No hay más que ver a sus personajes, tan superlativos nasalmente como en aquel soneto de Quevedo, y la frecuencia con la que estos acaban con el pito al aire. Si a algo ha contribuido la obra de Ralf König, alemán de Westfalia, es a divulgar el mito de que el tamaño de la nariz y el del pene están correlacionados, pero no solo a ese. También ha extendido y mucho el de la vagina dentata, una leyenda con más solera en nuestra civilización que König traslada del psicoanálisis al pop en su cómic más célebre y traducido, Kondom des Grauens o El condón asesino, de 1987.
Se le puede perdonar, no obstante, porque si el libro alimenta según qué terrores infundados de la psique masculina, también derriba otros más sociológicos que no está mal repasar, como el miedo a lo homosexual. En El condón asesino, formalmente una parodia en papel de los thrillers policíacos estadounidenses, un preservativo dentado aterroriza al underground gay de Nueva York arrancando penes a placer hasta que se cruza en su camino el del inspector Luigi Macarroni, un hombre singularmente dotado en el habitual doble sentido de la expresión. Tras perder un testículo a dentelladas, Macarroni se toma la persecución del mortal profiláctico como algo personal —«vengo de una vieja familia siciliana», le explica a uno de sus superiores, «y nadie le arranca un huevo a mordiscos a un Macarroni sin recibir su merecido»— y se sumerge en los ambientes leather de la ciudad, de los que es habitual parroquiano, para intentar descubrir cuál de los condones que circulan por allí con nocturnidad y sin alevosía es el que arranca genitales a dentelladas. Y hay muchos, claro. Estamos en 1987, pocos años después de que la devastación del sida se cebase particularmente en estos ambientes, y en ellos el sexo seguro es poco menos que un dogma. Sexo seguro, claro, si obviamos este tipo de criaturas.
Y por ahí van los tiros precisamente en El condón asesino, cuya historia no podría ser más frívola y cuya lección no podría serlo menos. Aunque pintada con las formas de la marginación social ochentona, necesariamente feísta y con mucha tinta china, la recreación del Nueva York policial cinematográfico que hace König más parece la bella ucronía que hubiera tenido lugar de haber triunfado una década antes el amor libre y no, como ocurrió, de imperar el reaganismo. En ella los excluidos no son los libertinos sino los puritanos, como tampoco lo son los homosexuales por razón de su condición, normalmente más hábiles y juiciosos que los personajes a quienes toca encarnar en el cómic la sexualidad convencional, convertida aquí en excepción. Quizá peca así por exceso, claro, de aquello que critica por su defecto, pero para una vez que ocurre tampoco vamos a poner el grito en el cielo.

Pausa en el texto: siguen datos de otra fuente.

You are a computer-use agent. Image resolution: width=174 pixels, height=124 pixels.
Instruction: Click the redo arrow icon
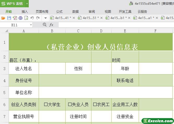(x=38, y=18)
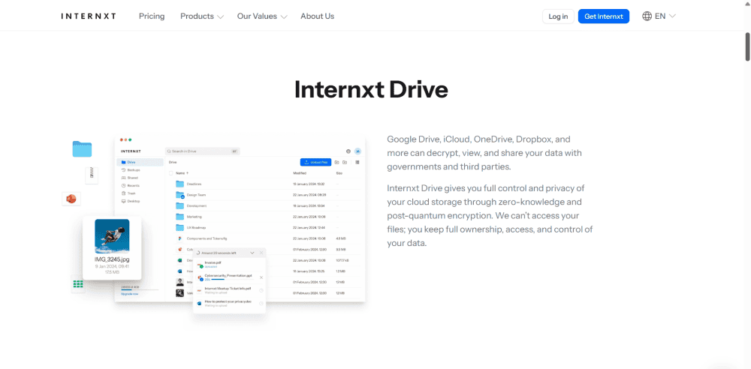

El cómic tuvo una continuación en 1990, Bis auf die Knochen, traducido como El retorno del condón asesino, en donde Macarroni se las tenía que volver a ver con un depredador que aterrorizaba a los homosexuales de la metrópolis neoyorquina, cuyos esqueletos comenzaron a aparecer mondos y perfectos sobre sus camas sin que nadie se explicase por qué. Aunque el baño de sangre no se lo dio ahora un profiláctico sobrenatural, con El retorno del condón asesino König volvió también al universo de normalidad sexual que tanto éxito había cosechado tres años antes y ahondó, para enriquecerlo y dotarlo de universalidad, en sus aspectos románticos. También el dibujo es ya más limpio y la expresividad facial de los personajes, de la que König es virtuoso, sirve con más dedicación al propósito de la comedia, tono ulterior de la obra. Sin embargo el libro, convertido con el tiempo en uno de sus títulos clásicos junto a Lisístrata o Como conejos, carecía ya del elemento sorpresivo del volumen original y así pasó más desapercibido en su momento.
El condón asesino se llevó también al cine en 1996 y la película, dirigida por Martin Walz con guion coescrito por el propio König, sirvió al autor para profundizar en la cosmogonía de los profilácticos criminales, poco resuelta en el cómic. Aunque la cinta adapta el libro —pasando por alto la explicitud sexual, claro, y algunas escenas particularmente sangrientas—, la necesidad de su ampliación llevó al autor a imaginar más personajes, una plaga de condones en lugar de una criatura única y hasta a desarrollar una trama para dar explicación a su naturaleza, que así acaba siendo a resultas de un delirante experimento científico. Aunque en modo alguno consigue situarse en el nivel de las viñetas, la cinta se convierte de esta manera en un provechoso complemento a sus páginas, especialmente para aquellos aficionados que han consagrado El condón asesino como un clásico de la comedia de temática homosexual contemporánea.